Second-hand Smoke Affects Metabolism in Infants and Children with CF, Study Finds

Exposure to second-hand smoke in infants and children with cystic fibrosis (CF) is linked to changes in levels of metabolites and activation of signaling pathways that enhance inflammation, a study has found.

The findings suggest exposure to second-hand smoke is a potentially important environmental factor in CF.

The study “Metabolomics profiling of tobacco exposure in children with cystic fibrosis” was published in the Journal of Cystic Fibrosis.

Environmental factors are known to influence the course of inflammation and infections in CF patients.

In previous studies, researchers from Nationwide Children’s Hospital in Columbus, Ohio, found that exposure to second-hand smoke was associated with worse outcomes in young patients with CF. Specifically, young patients exposed to second-hand smoke had worse respiratory function, increased inflammation, and a higher bacterial burden.

However, the underlying molecular mechanisms as to why exposure to second-hand smoke affects the tissues that lead to CF worsening remain elusive.

To address this question, researchers compared the changes in metabolites present in the blood — a metabolomics profile — of children and infants with and without CF, taking into consideration their exposure to second-hand smoke, which was evaluated by measuring the nicotine concentration in their hair.

In total, 80 participants from a larger previous study were included in the new study: 15 healthy controls an 65 infants (younger than 1 year, total of 25) and children with CF (age 1-10 years, total of 40).
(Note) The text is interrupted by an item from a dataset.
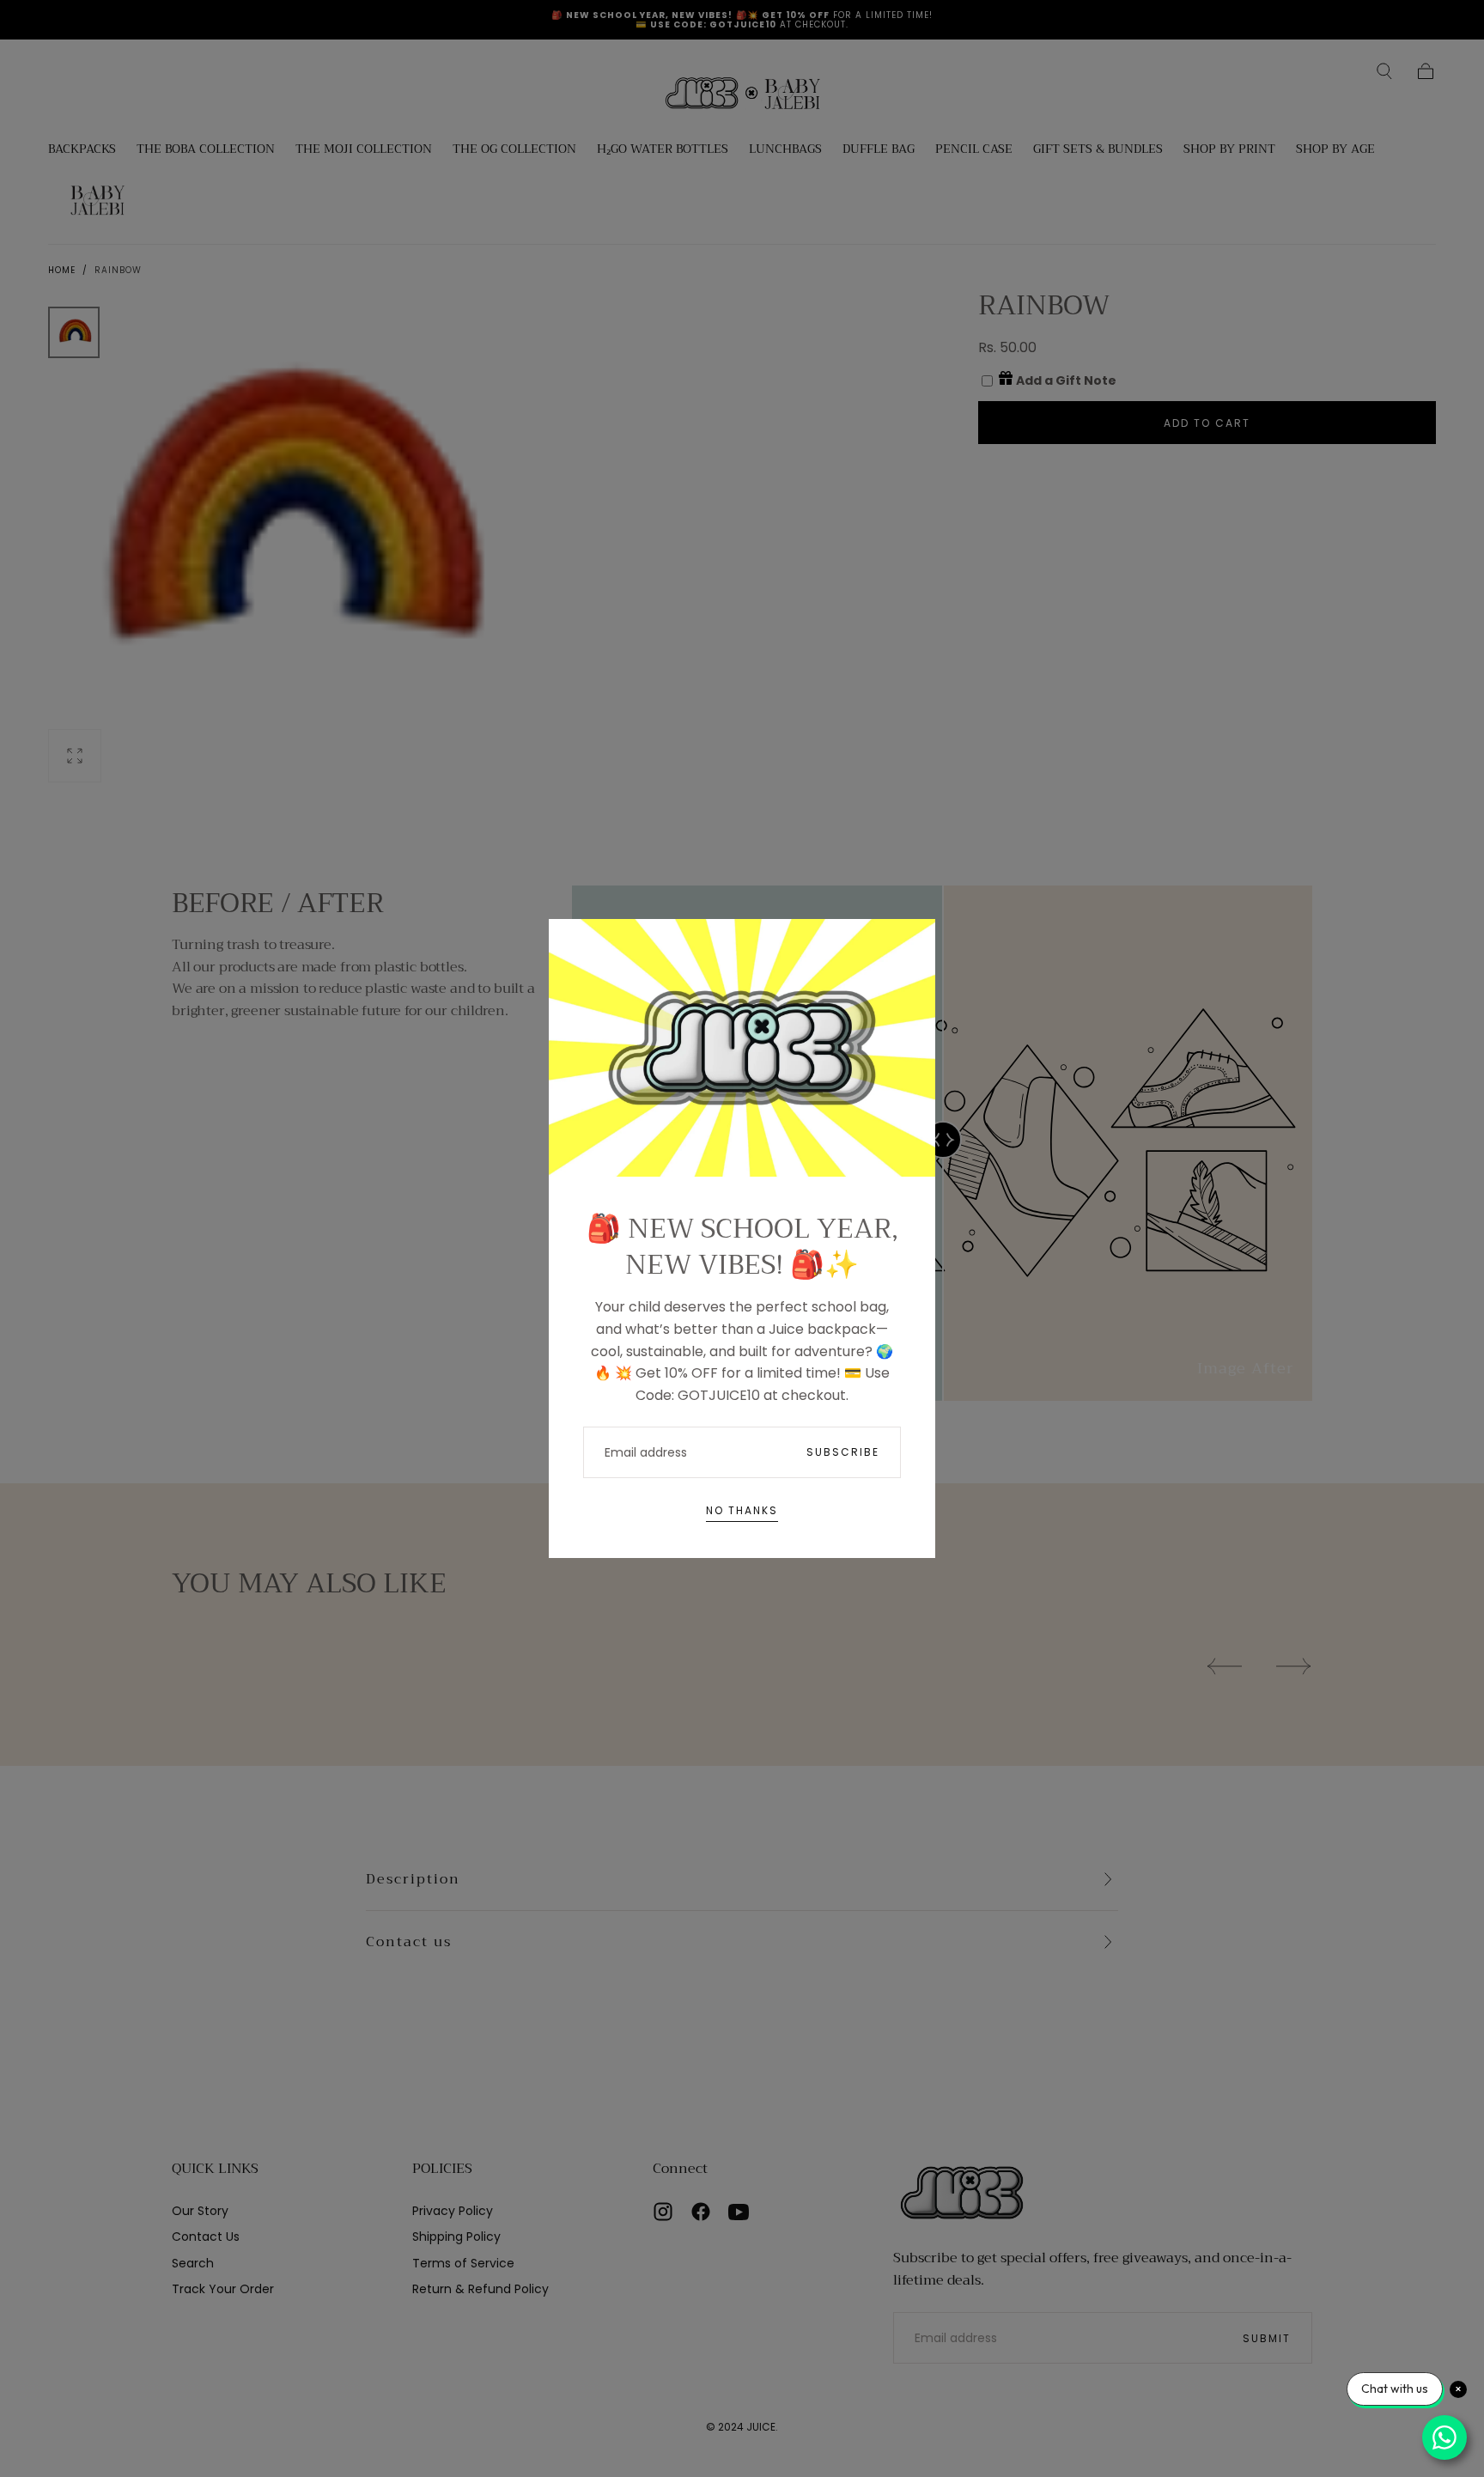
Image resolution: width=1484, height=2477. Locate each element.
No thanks (742, 1510)
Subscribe (842, 1452)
Infants and children were divided into three groups: non-CF, CF without second-hand smoke exposure (SHSe), and CF with SHSe.

Metabolomics analysis showed that top metabolites in children with CF and SHSe were very different from those who had not been exposed to second-hand smoke.

When researchers grouped patients according to their levels of metabolites, they observed that age played a role.

For instance, “while palmitic acid and 4-pyridoxic acid were the top metabolites identified in CF infants with SHSe, 3-sulfinoalanine and 2,4-dihydroxyacetophenone were the top altered metabolites in CF children with SHSe,” they wrote.

Accounting for patient age, the team’s model showed a clear distinct metabolic profile for CF patients with and without SHSe.

Moreover, the analysis revealed that metabolite changes were linked with specific organ/tissue location. For instance, enriched metabolites found in CF infants exposed to SHSe had changes occurring mainly in the small intestine, liver, and striatum (a region in the brain). In contrast, CF children exposed to SHSe had an alteration in metabolites located in the hypothalamus (a small region of the brain), spinal cord, and sex glands.

Biological processes that included carbohydrate metabolism, blood and nervous system function, and cellular movements were among the top biological functions affected by SHSe in CF, regardless of age.

Both CF children and infants showed alterations due to smoke in processes related to oxidative stress and cellular adhesion. Oxidative stress is a condition that gives rise to potentially harmful reactive oxygen species (ROS), also called free radicals, which can inflict damage to cellular components and is linked to inflammation.

To validate that oxidative stress and cellular adhesion were indeed influenced by SHSe, researchers analyzed biomarkers in 52 blood samples of 10 healthy controls, 19 young patients with SHSe, and 23 samples from CF children without SHSe.

They found that MMP-9 and MPO, two enzymes responsible for degradation of extracellular matrix — the mesh-like scaffold surrounding cells — were increased in the SHSe group. In addition, E-selectin, ICAM-1, and VCAM-1­­­ adhesion proteins also were increased in the CF group compared to non-CF group.

“These findings indicate that CF alterations in oxidative stress and cellular adhesion are worsened by SHSe,” the researchers wrote.

Overall, the findings suggest that “SHSe in young children and infants with CF is associated with altered global metabolomics profiles and specific biochemical pathways, including enhanced oxidative stress,” the team concluded.

“SHSe remains an important but understudied modifiable environmental variable in early CF disease that needs further study,” they added.